===== Supplied entries =====
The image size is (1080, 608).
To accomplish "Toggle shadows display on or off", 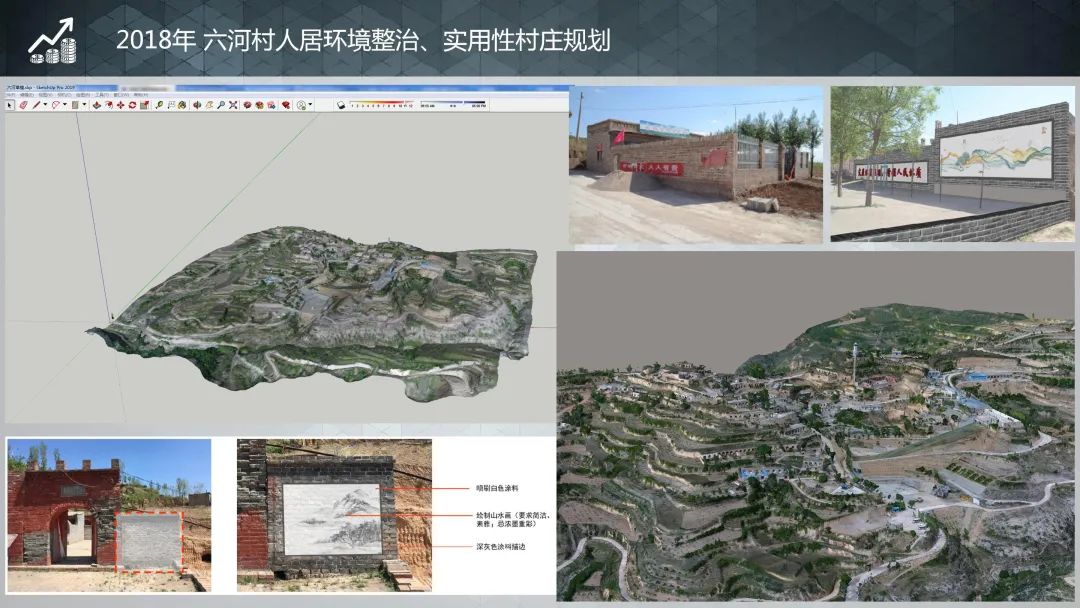I will (341, 105).
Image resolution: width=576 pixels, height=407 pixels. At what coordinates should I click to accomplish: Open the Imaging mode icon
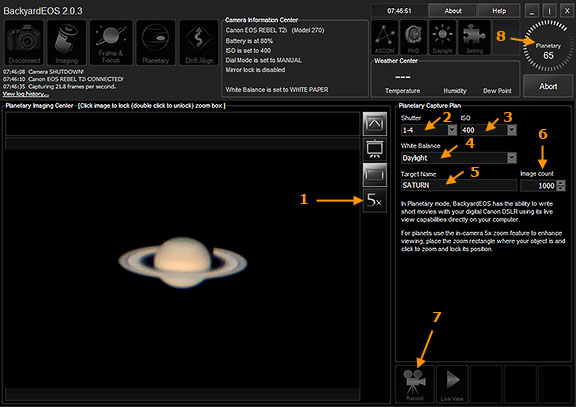coord(66,43)
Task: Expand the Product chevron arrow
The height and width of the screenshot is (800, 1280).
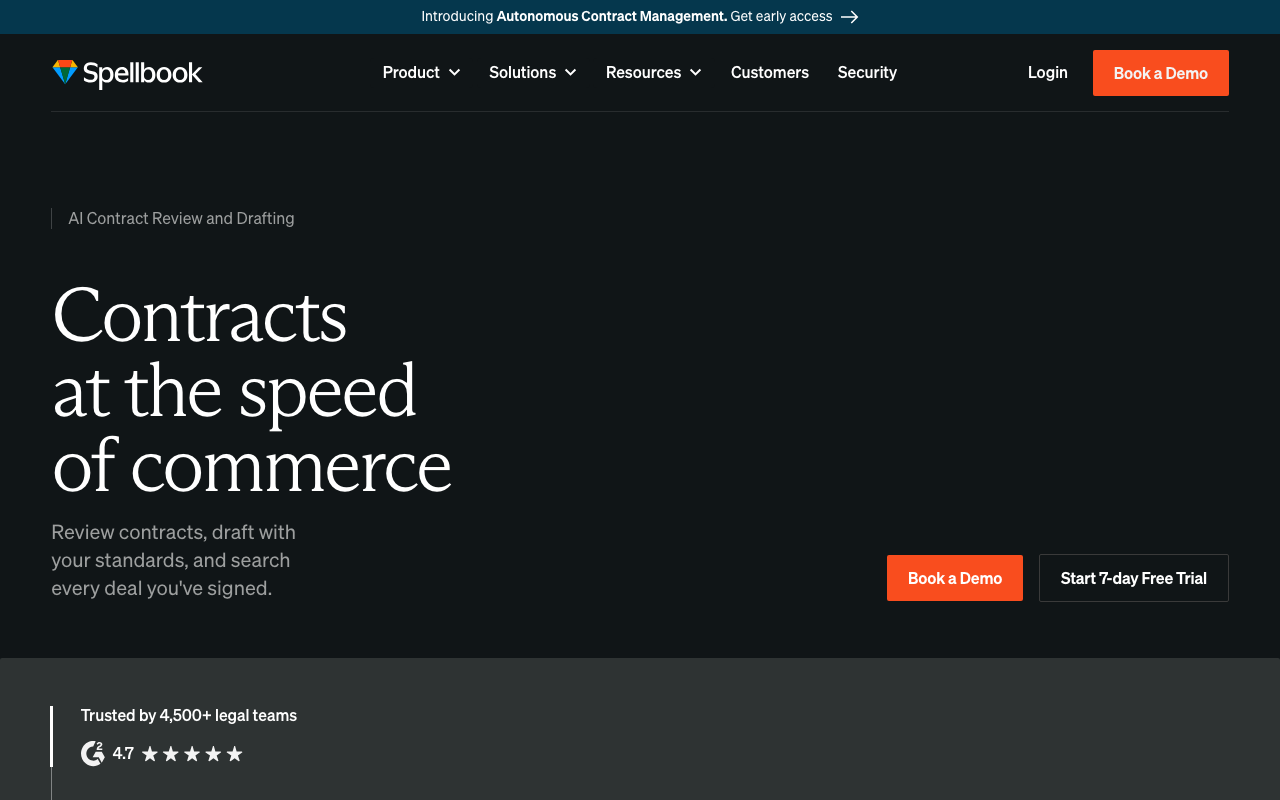Action: 454,73
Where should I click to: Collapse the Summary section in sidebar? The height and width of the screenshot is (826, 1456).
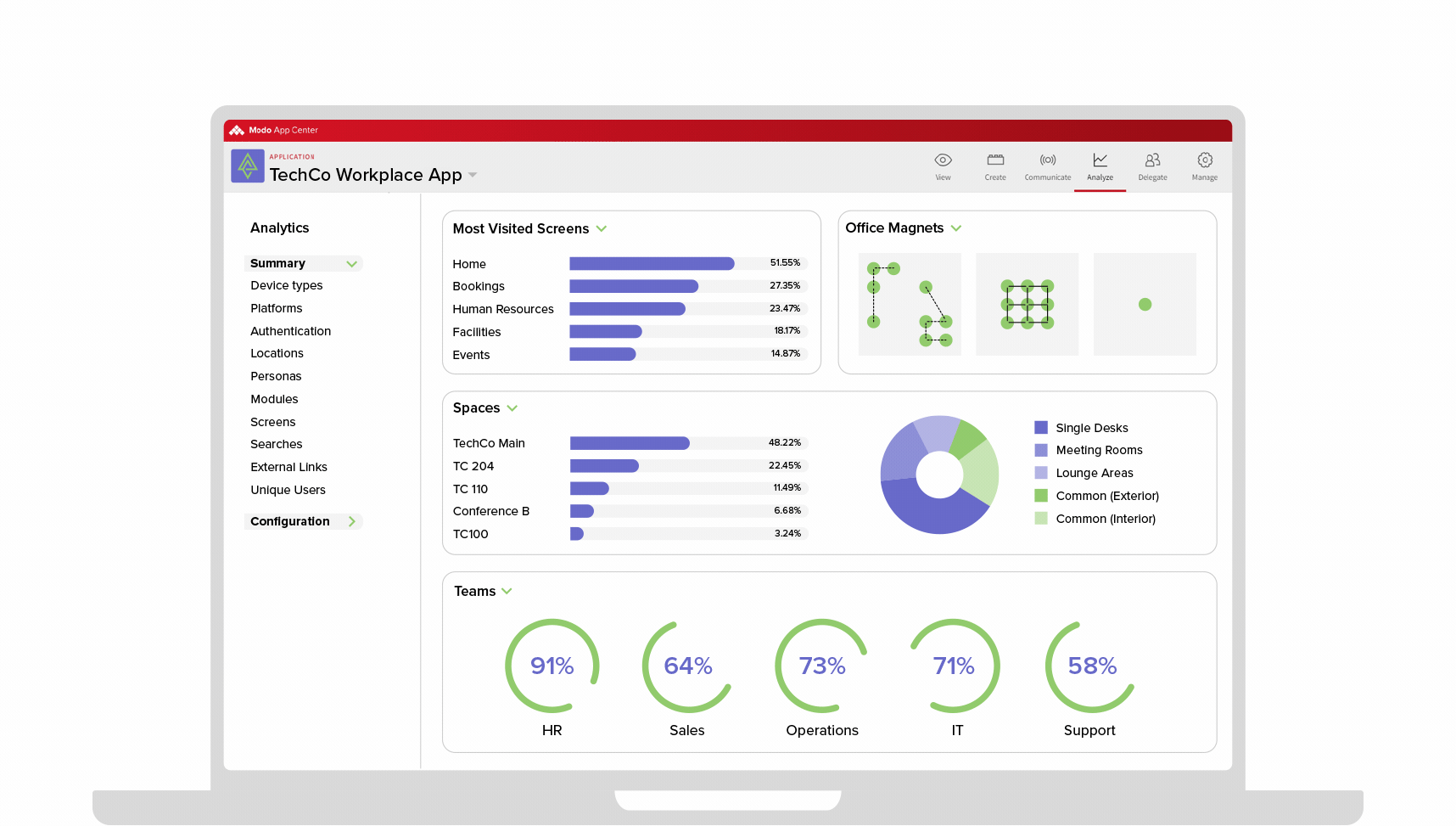click(x=351, y=264)
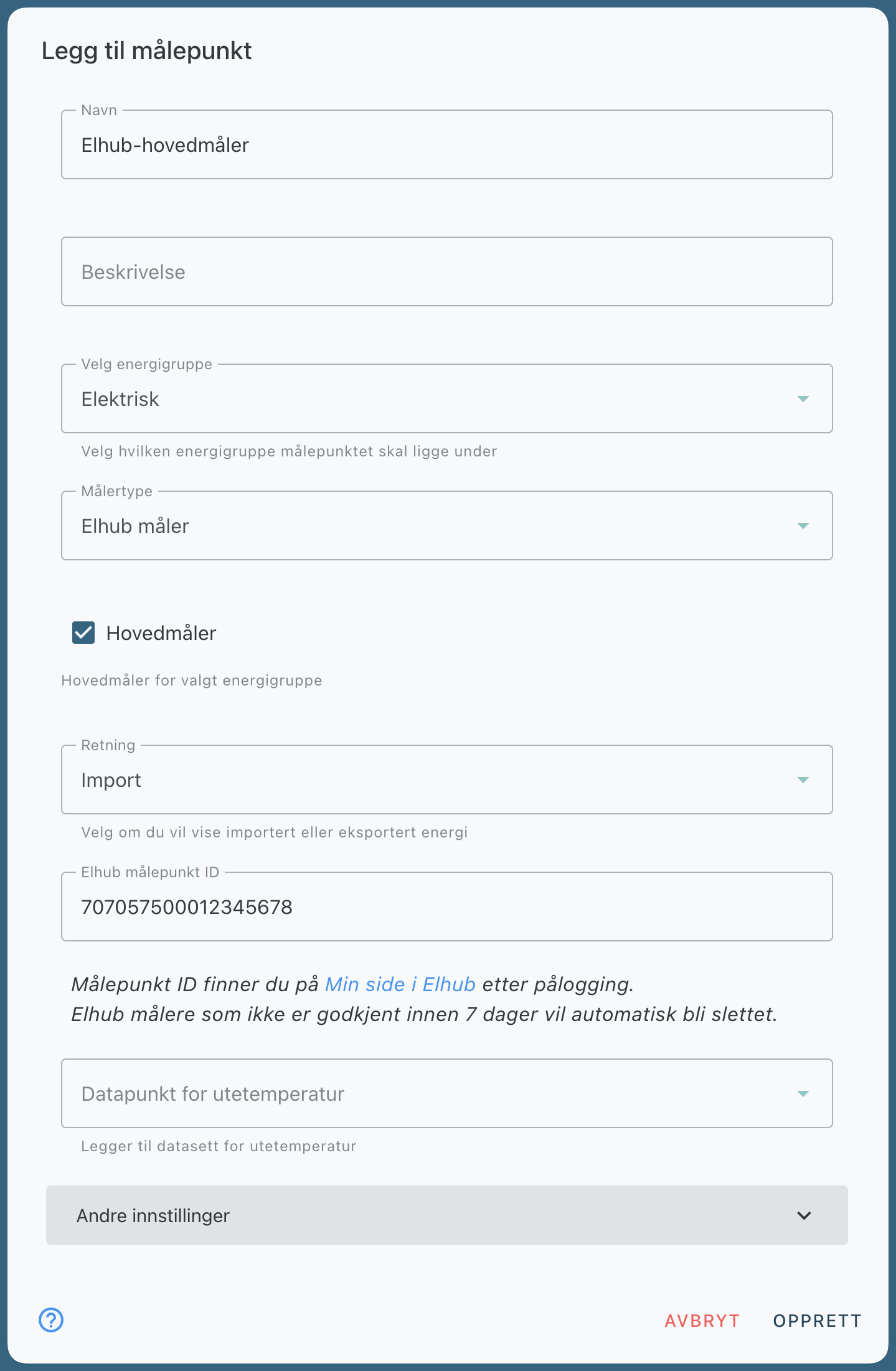
Task: Click the OPPRETT button
Action: 817,1321
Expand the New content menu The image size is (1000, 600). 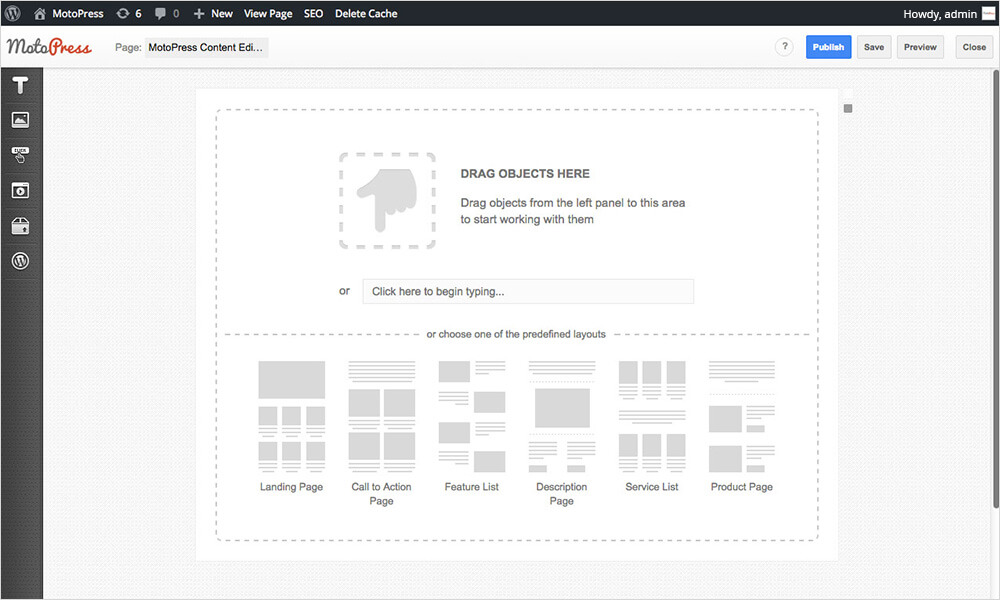[x=213, y=14]
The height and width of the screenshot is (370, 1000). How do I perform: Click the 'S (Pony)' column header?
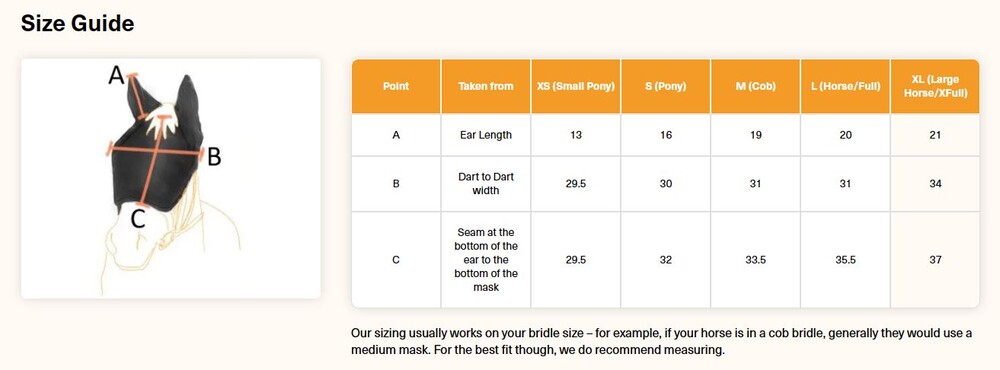[666, 86]
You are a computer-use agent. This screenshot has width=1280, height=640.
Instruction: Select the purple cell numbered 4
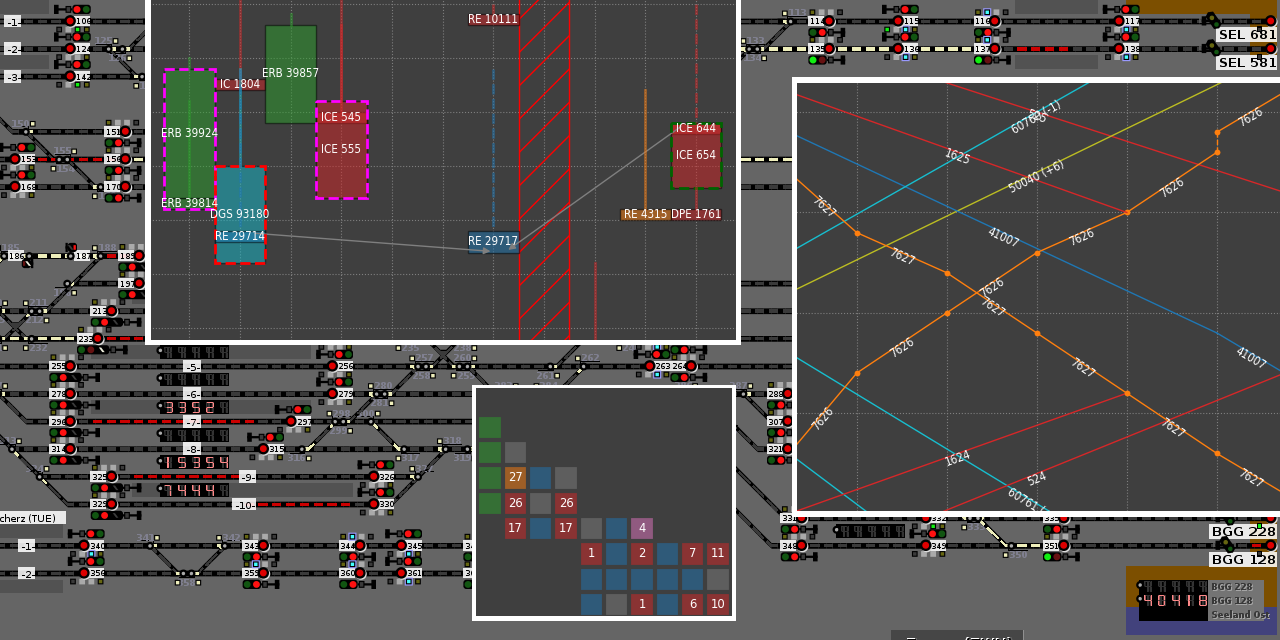coord(642,528)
=====
**Directions:**
Reproduce the lines from the line containing "The height and width of the screenshot is (370, 1000)." through the end of the records above, exactly and inclusively, omitting pictures.

**Answer section:**
The height and width of the screenshot is (370, 1000). How do I perform: Click the 'S (Pony)' column header?
[666, 86]
You are a computer-use agent. This screenshot has width=1280, height=640.
Instruction: Select the purple cell numbered 4
coord(642,528)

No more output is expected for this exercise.